MARTIN: Mr. Johnson, what about you?

Dr. JOHNSON: Yeah. We go to the polls and we vote politicians in to run our country. And nobody in any kind of public position has the right to be above the law. We're appealing to Congress to look into these deaths, to take over our country and do what it is we have voted them to do, and that is run America.

MARTIN: John Johnson is a psychologist and a motivational speaker in St. Louis, Missouri. His daughter, Private LaVena Johnson, died in Iraq in 2005. He joined us from St. Louis. Retired U.S. Army Reserve Colonel Ann Wright is an advocate for greater awareness and more aggressive prosecution of assault in the military. She joined us by phone from Las Vegas, Nevada. And I want to say once again, Dr. Johnson, my condolences to you and your wife for your loss.

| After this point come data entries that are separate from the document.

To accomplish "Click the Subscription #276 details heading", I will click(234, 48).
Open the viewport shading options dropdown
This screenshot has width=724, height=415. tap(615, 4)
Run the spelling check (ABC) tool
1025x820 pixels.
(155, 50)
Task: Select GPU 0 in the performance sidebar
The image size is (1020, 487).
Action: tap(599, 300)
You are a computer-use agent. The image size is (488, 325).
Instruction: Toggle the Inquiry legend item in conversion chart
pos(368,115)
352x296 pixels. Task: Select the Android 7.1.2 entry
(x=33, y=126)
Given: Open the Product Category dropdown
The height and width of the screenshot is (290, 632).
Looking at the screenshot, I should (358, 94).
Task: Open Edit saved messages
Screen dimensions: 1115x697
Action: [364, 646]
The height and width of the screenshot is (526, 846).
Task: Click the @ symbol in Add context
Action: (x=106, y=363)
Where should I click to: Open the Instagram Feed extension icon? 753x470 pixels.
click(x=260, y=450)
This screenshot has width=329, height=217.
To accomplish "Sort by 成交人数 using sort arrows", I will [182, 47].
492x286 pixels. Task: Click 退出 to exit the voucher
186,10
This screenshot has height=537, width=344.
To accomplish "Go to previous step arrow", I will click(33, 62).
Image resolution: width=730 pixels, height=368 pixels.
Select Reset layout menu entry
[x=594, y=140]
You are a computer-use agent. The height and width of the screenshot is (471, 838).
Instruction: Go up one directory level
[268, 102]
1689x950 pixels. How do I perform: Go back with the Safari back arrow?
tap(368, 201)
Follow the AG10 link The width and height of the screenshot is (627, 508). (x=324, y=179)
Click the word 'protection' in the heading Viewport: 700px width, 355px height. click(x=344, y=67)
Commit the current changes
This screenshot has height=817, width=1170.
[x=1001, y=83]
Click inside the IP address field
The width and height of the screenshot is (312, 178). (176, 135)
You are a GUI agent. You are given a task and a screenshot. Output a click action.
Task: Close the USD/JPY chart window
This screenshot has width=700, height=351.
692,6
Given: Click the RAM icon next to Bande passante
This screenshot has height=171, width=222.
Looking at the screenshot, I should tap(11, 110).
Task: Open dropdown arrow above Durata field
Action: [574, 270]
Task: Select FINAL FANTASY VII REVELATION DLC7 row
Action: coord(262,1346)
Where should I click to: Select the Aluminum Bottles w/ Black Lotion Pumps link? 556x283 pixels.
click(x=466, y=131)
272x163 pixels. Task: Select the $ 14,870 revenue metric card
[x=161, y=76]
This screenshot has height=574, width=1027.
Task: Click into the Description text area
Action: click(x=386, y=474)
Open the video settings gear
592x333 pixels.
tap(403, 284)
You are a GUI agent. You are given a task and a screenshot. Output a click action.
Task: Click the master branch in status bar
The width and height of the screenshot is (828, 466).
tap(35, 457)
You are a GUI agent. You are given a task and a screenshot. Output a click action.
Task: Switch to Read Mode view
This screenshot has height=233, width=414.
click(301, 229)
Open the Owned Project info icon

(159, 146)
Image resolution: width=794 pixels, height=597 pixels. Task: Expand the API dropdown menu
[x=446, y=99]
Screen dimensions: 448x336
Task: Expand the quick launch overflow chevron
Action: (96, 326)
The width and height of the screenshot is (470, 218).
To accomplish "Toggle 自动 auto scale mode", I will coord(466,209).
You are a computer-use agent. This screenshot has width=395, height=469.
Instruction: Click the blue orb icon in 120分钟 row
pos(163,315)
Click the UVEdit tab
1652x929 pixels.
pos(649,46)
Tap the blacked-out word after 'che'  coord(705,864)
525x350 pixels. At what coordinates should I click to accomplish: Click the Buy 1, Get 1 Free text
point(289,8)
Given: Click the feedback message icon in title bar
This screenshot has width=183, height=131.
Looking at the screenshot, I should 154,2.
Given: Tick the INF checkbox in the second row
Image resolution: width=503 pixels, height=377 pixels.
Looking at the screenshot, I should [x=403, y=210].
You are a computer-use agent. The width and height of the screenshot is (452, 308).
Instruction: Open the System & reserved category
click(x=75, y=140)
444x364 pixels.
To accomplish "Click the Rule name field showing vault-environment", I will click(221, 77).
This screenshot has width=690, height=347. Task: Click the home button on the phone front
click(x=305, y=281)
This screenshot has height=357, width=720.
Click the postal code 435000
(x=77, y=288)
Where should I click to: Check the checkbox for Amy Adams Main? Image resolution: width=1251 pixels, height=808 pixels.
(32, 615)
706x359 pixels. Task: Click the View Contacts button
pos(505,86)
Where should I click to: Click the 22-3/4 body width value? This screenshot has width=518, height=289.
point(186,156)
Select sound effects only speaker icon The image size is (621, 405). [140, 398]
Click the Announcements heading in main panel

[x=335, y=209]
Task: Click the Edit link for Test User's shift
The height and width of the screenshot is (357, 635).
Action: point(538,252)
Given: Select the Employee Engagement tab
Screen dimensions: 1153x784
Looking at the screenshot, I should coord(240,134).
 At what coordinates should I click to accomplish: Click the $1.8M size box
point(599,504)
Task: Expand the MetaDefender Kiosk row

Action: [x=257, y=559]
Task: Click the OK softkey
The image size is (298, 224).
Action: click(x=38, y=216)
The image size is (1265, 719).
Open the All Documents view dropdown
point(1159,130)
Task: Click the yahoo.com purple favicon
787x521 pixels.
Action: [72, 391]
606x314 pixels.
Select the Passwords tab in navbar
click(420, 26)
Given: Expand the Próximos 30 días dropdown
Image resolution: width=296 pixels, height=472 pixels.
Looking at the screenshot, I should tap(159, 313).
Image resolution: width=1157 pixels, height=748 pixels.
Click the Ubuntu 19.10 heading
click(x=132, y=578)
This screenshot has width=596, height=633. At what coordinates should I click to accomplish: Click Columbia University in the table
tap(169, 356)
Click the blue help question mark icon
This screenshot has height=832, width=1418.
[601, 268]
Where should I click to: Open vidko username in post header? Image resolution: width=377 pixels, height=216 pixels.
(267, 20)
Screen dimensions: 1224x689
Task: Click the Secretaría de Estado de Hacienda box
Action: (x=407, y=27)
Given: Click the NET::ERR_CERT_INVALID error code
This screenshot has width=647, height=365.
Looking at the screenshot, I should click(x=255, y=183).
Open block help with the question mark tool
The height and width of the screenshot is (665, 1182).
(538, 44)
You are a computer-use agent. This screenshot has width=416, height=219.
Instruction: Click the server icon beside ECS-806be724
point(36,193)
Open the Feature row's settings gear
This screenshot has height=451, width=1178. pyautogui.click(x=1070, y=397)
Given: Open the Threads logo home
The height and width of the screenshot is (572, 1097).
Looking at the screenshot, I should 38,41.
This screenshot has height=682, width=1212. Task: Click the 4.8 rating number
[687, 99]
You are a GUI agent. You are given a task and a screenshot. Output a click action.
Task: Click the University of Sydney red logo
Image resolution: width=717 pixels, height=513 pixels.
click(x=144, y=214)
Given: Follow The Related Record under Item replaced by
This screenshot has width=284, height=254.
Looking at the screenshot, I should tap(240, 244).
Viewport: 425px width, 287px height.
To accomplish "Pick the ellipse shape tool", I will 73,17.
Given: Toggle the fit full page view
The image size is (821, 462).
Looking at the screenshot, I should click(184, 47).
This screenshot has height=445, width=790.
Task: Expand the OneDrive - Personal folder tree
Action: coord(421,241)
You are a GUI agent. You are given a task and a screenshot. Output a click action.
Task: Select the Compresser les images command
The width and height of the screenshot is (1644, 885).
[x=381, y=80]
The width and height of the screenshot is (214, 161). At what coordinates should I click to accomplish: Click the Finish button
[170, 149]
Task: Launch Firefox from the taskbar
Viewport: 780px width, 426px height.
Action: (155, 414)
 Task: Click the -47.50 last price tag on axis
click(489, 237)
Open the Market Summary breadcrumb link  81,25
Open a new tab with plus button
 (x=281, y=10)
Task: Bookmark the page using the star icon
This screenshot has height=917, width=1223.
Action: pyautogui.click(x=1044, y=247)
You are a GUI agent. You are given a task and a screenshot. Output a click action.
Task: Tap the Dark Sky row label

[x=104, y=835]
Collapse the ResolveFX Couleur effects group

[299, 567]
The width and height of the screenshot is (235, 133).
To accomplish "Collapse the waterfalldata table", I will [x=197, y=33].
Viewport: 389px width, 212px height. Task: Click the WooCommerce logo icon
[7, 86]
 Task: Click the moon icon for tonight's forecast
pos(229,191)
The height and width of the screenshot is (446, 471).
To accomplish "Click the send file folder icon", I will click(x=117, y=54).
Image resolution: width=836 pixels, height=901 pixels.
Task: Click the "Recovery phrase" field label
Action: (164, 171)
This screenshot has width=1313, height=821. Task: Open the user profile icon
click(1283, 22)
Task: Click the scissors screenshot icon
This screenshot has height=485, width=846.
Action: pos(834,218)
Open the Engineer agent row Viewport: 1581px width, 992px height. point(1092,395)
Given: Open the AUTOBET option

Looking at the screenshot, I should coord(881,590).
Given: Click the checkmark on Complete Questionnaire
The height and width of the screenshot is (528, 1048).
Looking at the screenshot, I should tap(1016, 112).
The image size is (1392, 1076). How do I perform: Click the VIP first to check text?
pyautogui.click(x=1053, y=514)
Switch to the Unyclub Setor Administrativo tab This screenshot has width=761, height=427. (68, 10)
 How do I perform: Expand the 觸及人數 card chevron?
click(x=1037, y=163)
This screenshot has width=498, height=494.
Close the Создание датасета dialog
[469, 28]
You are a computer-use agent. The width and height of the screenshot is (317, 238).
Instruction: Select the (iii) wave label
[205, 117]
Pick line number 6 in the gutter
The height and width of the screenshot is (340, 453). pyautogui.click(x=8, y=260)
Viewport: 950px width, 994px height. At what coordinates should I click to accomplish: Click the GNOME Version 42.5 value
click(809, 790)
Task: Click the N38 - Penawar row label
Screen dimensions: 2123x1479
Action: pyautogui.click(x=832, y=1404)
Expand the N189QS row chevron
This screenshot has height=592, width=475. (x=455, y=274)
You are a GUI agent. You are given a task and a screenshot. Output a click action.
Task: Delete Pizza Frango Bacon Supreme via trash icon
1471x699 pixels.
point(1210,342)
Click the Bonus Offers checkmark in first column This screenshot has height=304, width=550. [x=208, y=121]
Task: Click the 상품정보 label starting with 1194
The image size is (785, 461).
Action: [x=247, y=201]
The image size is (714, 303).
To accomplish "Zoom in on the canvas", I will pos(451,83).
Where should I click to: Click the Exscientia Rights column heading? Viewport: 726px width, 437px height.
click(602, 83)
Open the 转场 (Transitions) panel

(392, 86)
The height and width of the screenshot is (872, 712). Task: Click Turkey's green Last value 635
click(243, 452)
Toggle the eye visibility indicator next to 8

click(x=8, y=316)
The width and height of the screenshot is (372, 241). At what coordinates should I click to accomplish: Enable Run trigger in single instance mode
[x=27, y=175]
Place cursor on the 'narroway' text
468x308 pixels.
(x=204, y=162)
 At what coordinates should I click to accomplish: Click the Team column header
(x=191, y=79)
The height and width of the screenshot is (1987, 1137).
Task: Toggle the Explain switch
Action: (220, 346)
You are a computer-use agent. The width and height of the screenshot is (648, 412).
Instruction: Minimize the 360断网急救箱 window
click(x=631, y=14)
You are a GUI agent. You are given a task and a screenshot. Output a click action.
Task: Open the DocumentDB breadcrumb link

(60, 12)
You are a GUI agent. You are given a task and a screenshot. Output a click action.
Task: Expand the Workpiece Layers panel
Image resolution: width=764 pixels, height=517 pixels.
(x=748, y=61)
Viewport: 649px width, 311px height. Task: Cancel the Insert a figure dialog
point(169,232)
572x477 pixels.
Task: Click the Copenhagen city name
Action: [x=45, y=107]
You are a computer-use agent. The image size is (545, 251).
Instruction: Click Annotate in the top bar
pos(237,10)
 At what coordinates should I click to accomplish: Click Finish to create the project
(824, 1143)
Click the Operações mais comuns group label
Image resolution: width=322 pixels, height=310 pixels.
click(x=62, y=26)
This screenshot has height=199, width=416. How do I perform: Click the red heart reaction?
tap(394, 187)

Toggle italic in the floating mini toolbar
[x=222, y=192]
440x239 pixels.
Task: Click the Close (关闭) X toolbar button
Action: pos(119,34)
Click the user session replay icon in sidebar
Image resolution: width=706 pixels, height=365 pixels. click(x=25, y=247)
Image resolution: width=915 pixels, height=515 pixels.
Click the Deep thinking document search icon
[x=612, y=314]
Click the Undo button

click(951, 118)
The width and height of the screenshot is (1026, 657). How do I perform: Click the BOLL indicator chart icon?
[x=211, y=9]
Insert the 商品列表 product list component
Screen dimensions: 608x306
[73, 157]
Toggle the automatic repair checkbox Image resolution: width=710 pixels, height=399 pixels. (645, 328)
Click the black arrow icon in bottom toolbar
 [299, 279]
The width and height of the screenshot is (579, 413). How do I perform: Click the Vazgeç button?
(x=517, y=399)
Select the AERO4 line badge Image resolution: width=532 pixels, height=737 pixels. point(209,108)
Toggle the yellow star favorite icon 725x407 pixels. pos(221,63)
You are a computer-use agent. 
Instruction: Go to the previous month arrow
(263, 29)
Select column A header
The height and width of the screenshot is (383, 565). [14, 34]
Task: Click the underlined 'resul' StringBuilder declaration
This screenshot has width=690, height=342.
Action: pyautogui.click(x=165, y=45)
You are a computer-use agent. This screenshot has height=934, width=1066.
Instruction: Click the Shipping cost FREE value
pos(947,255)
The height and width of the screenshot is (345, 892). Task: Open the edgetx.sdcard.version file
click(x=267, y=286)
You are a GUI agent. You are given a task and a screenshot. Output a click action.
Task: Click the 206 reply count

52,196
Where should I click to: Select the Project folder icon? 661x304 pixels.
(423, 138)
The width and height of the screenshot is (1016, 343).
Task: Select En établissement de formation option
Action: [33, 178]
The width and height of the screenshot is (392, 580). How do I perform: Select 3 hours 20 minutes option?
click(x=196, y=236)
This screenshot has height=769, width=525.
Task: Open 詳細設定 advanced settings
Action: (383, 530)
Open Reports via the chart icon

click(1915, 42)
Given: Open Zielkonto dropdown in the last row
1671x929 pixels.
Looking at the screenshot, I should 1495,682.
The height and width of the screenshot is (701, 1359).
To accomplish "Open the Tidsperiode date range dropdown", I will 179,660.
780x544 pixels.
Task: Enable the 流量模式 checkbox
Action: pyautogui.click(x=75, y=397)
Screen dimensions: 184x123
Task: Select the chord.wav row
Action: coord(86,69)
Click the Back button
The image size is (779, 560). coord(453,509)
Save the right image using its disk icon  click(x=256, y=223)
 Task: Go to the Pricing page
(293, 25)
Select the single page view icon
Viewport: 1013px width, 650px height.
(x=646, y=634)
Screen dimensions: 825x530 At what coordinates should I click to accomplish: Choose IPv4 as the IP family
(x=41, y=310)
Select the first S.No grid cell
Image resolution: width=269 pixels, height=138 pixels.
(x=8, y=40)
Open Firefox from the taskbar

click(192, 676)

Dr. JOHNSON: Thank you very much.

Col. WRIGHT: Thank you.

MARTIN: As I mentioned earlier, we received the following the statement from the Army's Criminal Investigation Command about LaVena Johnson's death. Here it is: "CID's extensive investigation found PFC LaVena Johnson's death to be from a self-inflicted gunshot. This finding coincides with the opinion rendered by the Office of the Armed Forces Medical Examiner, whose findings also determined the death to be from a self-inflicted gunshot. CID conducted a very thorough investigation, as well as a very thorough review of the case, and stands by the findings of our investigation. As with all CID cases, if new information pertinent to this investigation becomes available, CID will reopen the investigation if warranted."

That's the end of the statement, and the statement will be on our Web site, the Tell Me More page of npr.org.